Environmental, social and governance (ESG) indexes might be a big focus in continental Europe but they are a lot less so in the American market, according to panellists during the Indexing: Trends and Challenges discussion at the 7th SRP Americas Conference on May 24 in Chicago.

"In the US ESG is been talked about a lot but we have seen almost zero trades being done," said Rahul Saito (pictured), director of sales, North America, Stoxx. "Someone once said that feeling good doesn't make money."

ESG is a bit of a bad word, according to Andre Corpuz, managing director, Vets Indexes. "Certainly in the retail space people have the general consciences that ESG underperforms, and it doesn't as a rule."

Edward Allen, managing director, head of index client coverage, North America, MSCI, believes that there is a complete misperception of ESG returns. "It's kind of like low risk has to equal low return but in the past five years we have seen that is actually the opposite," said Allen. MSCI has got the largest group of independent ESG researchers in the market, according to Allen, but the company does not think about ESG from an environmental, or feel good point of view. "We just don't care. We want to provide research for asset managers, or for structurers, to provide better financial outcomes, by using ESG data in portfolio construction," said Allen.

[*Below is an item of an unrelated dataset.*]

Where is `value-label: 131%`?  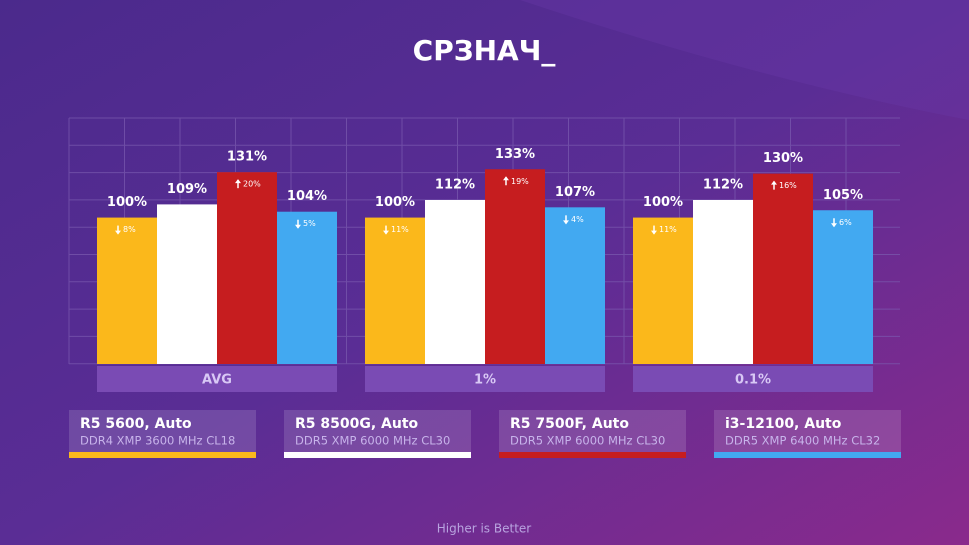 value-label: 131% is located at coordinates (247, 158).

Most people end up focusing on governance when they are looking at ESG as a whole, according to Corpuz. "The G portion of the portfolio really dictates the E and the S portion," he said.

According to Saito, ESG should really be a filter. "You can easily have an ESG strategy running in part of your portfolio and then have the other part of your portfolio filled up with cluster bombs and whatever," said Saito noting that it would be much easier to have some sort of screening going through the entire portfolio. "In that case ESG is merely a filter and on top of that you are building factor strategies, as opposed to ESG being a strategy.".

Allen said he would not recommend impact, "because with impact you probably will give up some financial return in order to get a positive impact whether that is through micro finance, providing nutritious foods for developing countries, education, etcetera".

"There are a lot of good things and we feel good about it, it appeals to millennials and the younger generation, but if you talk to some of the big fiduciary pension plans, who have the responsibility to provide the best return, regardless what they invest in, they are still not comfortable yet that they can make that decision, and that's why some of the investment in ESG hasn't happened in the States," said Allen.

Factor based indexes, also referred to as smart beta, is a trend which is still making waves in the market with Stoxx recently launching an AI index, according to Saito. "It is a big spectrum," said Saito. "We are talking to ETF providers, we are talking to UIT providers, and we are also talking to structured products providers. There are different iterations of it. Let's say, if you pick AI, it can be a theme, but the way you would approach the index itself could be quite different depending on what kind of wrapper it goes in."

According to Corpuz, there has also been a growing increase in fixed income in the last couple of years. "I think fixed income has lacked the equity market in terms of indices," said Corpuz.

When MSCI split from Morgan Stanley back in 2007 it took the equity index business, according to Allen. "But Morgan Stanley, like most banks, also had a fixed income business and they said if you want to split, cool, but you have to take this fixed income business with you," said Allen. "We did, and within six months we shut it down because we found very quickly it's really difficult to prize bonds if you don't have a fixed income trading desk. It's very expensive, and that is why the creators of fixed income indexes are mostly banks."

However, since the move to passive has occurred a lot of that has changed, said Allen. "We have seen a tremendous amount of M&A in the fixed income index space: Barclays going to Bloomberg, FTSE Russell picking up Citi. People are now really looking to revolutionise what fixed income indexes can do because all the development has been on the equity side of the business," said Allen who admitted that MSCI is now looking very closely at fixed income. "I think what we will not do is jump in the market and compete with the Barclays' out there, that would be a sucker's game and a bad trade. My personal opinion is that if we were to come to the market it would be with some factor based strategy on fixed income and then license it either to be the basis of a structured product or an ETF."

Although Stoxx is predominately an equity index provider, the company has been peeping into the opportunity of fixed income for a good three years now, according to Saito. "Acquisition is obviously the way to do it," said Saito. "The other way is to build it internally and we have just started doing that. Our ultimate goal would be a multi-asset class index offering that could go through both the equity and the fixed income space."

One of the big challenges of fixed income is pricing, according to Corpuz. "Equity indexes are easy. You got one or two equities and boom you pop them in, but with bonds you have got all kinds of dimensions," said Corpuz.

"If you are talking about equities you have two share classes at max," agreed Saito. "Whereas if you go into fixed income, first of all you have to look at the credit, then you have to look at the different layers of bonds, which not all of them have got liquidity," said Saito. "How to pick that, how to choose it, how you price it, becomes a much more complicated game than in equities," he said.

"That's where the struggle is and I don't think no one has cracked the code but nevertheless I think that is the direction we are going, multi-asset," Saito concluded.